**Data for the task:**
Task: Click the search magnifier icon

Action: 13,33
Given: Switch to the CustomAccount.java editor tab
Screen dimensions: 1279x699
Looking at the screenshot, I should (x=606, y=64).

**Activity:**
Generate an exact reproduction of all entries.

**Solution for this task:**
Task: Click the search magnifier icon

Action: 13,33
Given: Switch to the CustomAccount.java editor tab
Screen dimensions: 1279x699
Looking at the screenshot, I should (x=606, y=64).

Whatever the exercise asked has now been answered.